On Wed, May 2, 2012 at 11:27 AM, Stelian Ionescu <sionescu@cddr.org> wrote:
On Wed, 2012-05-02 at 11:15 -0400, James M. Lawrence wrote:
On Tue, Apr 17, 2012 at 11:21 AM, Stelian Ionescu <sionescu@cddr.org> wrote:
They're an ugly hack, as described their inventor David Butenhof (http://tinyurl.com/butenhof-recursive-mutexes) and aren't supported by all lisps: Allegro, Clozure, CMUCL, SBCL(it has a kind of recursive lock, but it's not a posix recursive lock), so I was thinking of making a 1.0 release in which to remove them altogether.
What do you think ?
I currently use a recursive lock for debug logging. In the past I wrapped *debugger-hook* with a recursive lock in order to avoid multiple simultaneous debugger popups. Both are cases of throwaway code.
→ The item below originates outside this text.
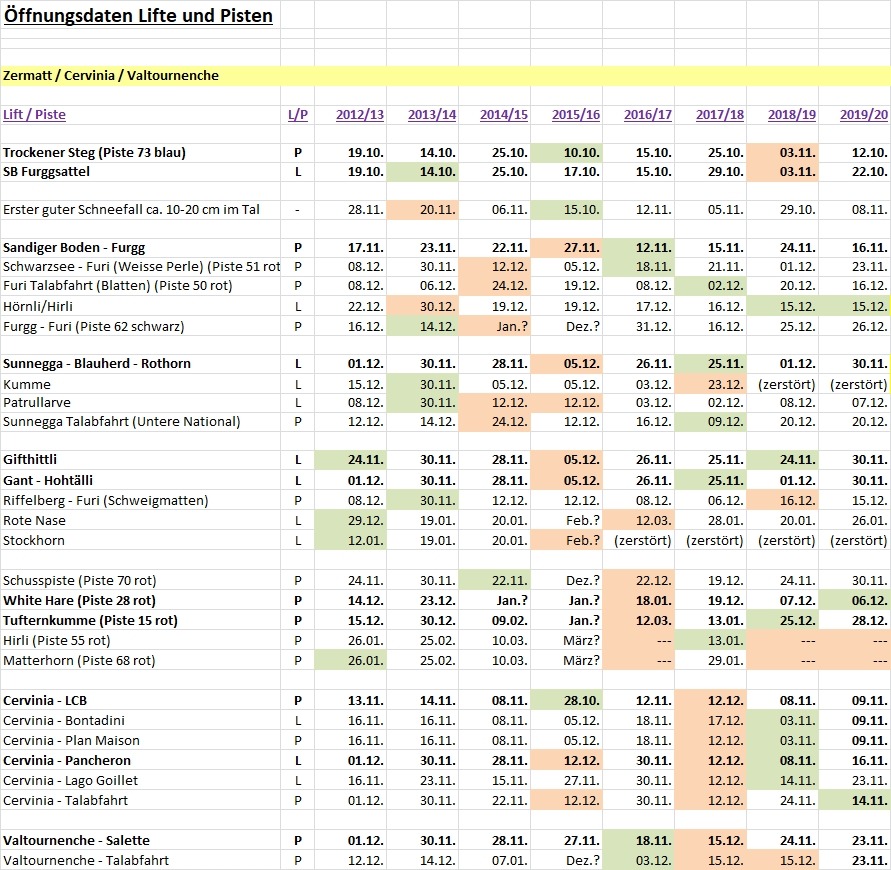
Task: Open the 2017/18 season column header
Action: [x=720, y=115]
David Butenhof does mention that recursive locks "can be a great tool" as long as they are properly understood as a temporary measure. That's how I use them, and others may as well. Yes, they are a hack, but they are a convenient hack.
If recursive locks are removed then I would expect people to write their own half-ass implementations, as I would do for my debug logger. I agree that using them in a non-temporary context may constitute poor design, however that does not imply that they should be removed.
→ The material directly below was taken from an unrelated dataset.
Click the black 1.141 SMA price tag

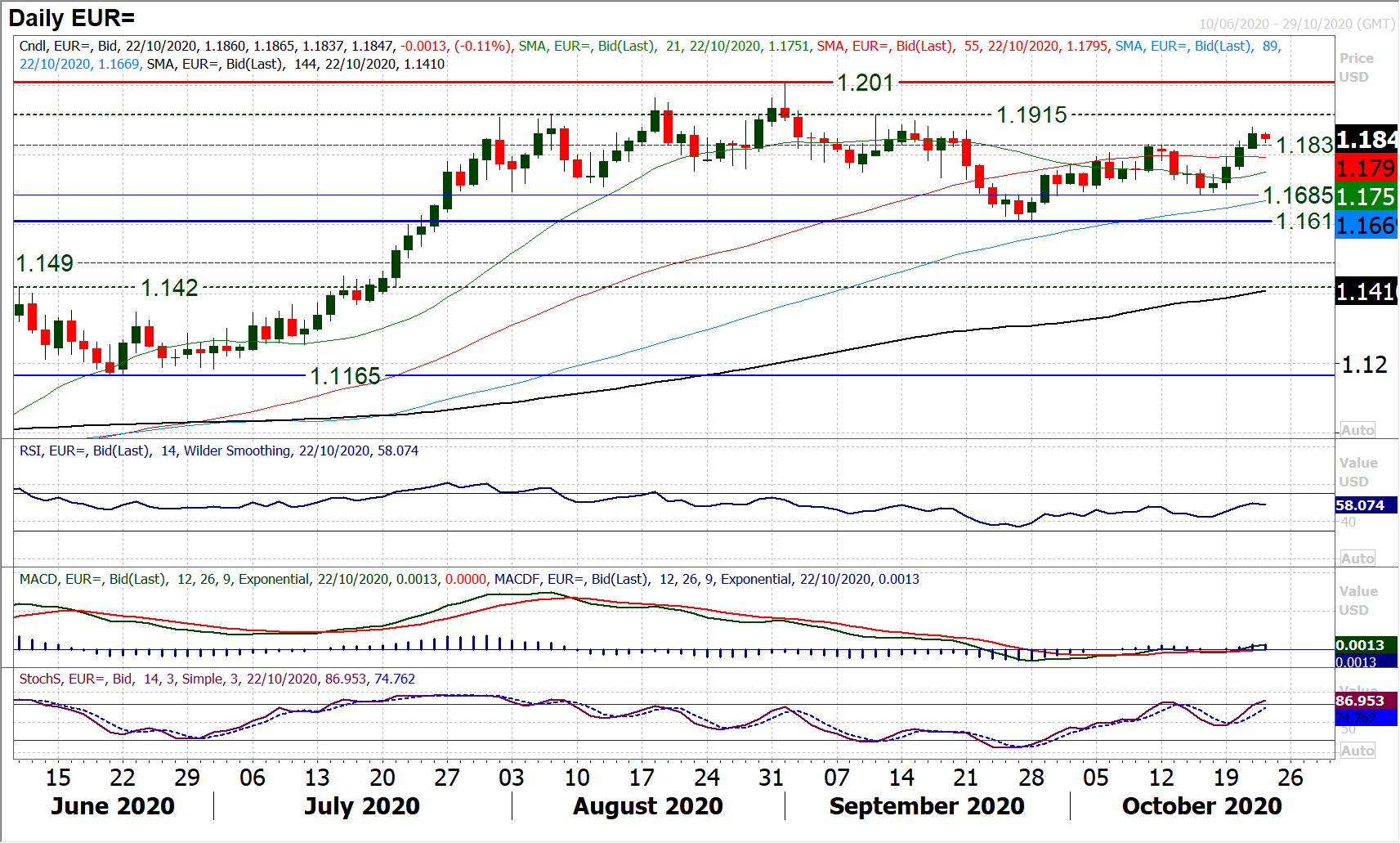(1365, 291)
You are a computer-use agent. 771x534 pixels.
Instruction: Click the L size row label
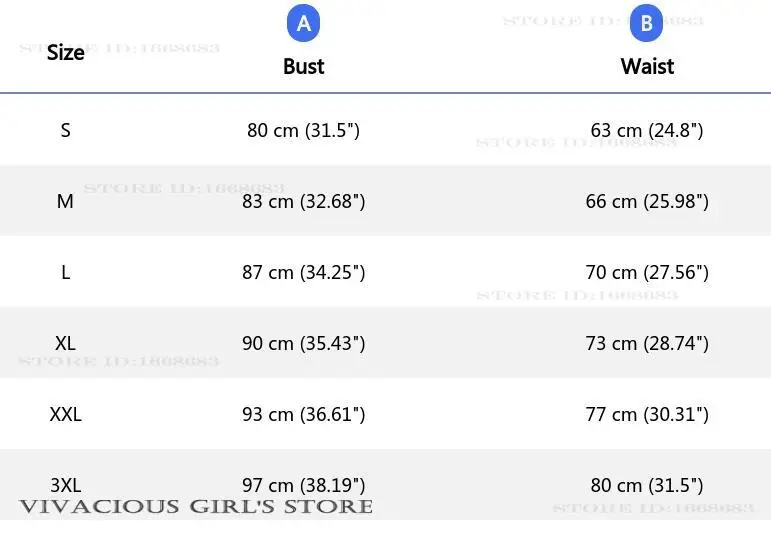pos(66,272)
Perhaps adding a note to the documentation regarding the hackiness of recursive locks (and/or even linking to the Butenhof post) would suffice in lieu of outright deletion?
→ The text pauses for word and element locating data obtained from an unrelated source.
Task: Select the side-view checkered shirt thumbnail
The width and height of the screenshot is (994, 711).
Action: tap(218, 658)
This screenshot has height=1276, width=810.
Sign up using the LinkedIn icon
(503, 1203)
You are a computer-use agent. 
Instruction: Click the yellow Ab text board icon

If you do decide to remove them, consider issuing deprecation warnings in the next release (or longer) before the actual removal. There is at least one logging library in quicklisp which uses a recursive lock. I assume other projects out there would be broken as well.
Which one ? Such library is broken because few CL implementations actually have recursive locks
log4cl, released a few months ago. You mentioned that Clozure does not support recursive locks. The funny thing about Clozure is that ccl:make-lock actually returns a recursive lock. So bt:make-recursive-lock is, through coincidence, providing a recursive lock by calling ccl:make-lock. Thus users may be fooled into thinking bordeaux-threads is making some guarantee when it hasn't. The behavior of Clozure may change in the future, for all we know. The best of both worlds is to move recursive locks to the introspection/debugging section of the documentation. Recursive locks would be there as convenience for the use case I mentioned, while users would be made aware that they are not dependable across implementations.